それで、ライフスタイルが変わるよっぽどのこというのはどういうことかというと、子どものころに身につけたライフスタイルでは、うまく解決ができない問題に悩まされて困ってしまって、カウンセリングを受けて、それまでにはなかった行動パターンを試す勇気を得て、実際に試してうまく問題が解決したりすると、それに味をしめて無意識的にライフスタイルが変わるというようなことです。場合によっては最初から具体的な問題解決というよりは、相談される方と合意の上で、ライフスタイルの成長を目指して、そのライフスタイルが成長することで結果的に問題が問題ではなくなってしまう次元を目指す場合もあります。
まぁそこまでしなくても、世の中の共通感覚からそうかけ離れてない範囲でライフスタイルを作り上げて来られたのであれば、個別の問題解決をしていくうちにスムーズに暮らせるようになることが多いです。
アドラー心理学カウンセラーになろうなんて物好きな人は、やっぱりライフスタイルを成長させる方向に動いていかないと行けないんですが、成長しようと動くのも結局自分のライフスタイルに従ってやっていることなので、それまでのパターンを強化してしまう結果になったり…これ自然に振る舞えるように意識して行動しようと言っているようなもので、どうしたらいいの?っていう超難問なんです。

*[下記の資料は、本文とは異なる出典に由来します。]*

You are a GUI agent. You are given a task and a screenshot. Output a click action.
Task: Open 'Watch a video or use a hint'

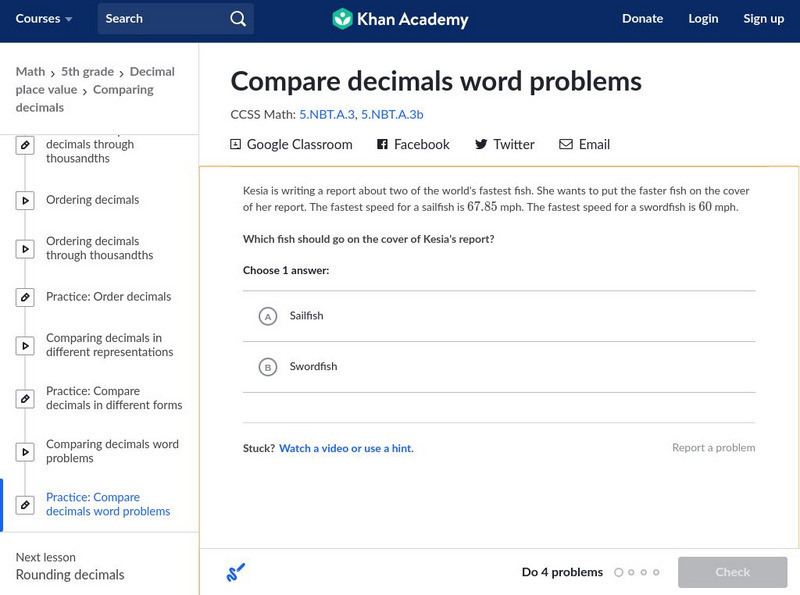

まぁカウンセラー特有の悩みは置いておいて😆、とりあえず一度、カウンセリングを受けてみませんか? ご自分のライフスタイルについて面白い発見とご利益があるかもしれません。
読んでいただきありがとうございます。
みなさまどうぞよい連休をお過ごしください。
生きとし生けるものが幸せでありますように。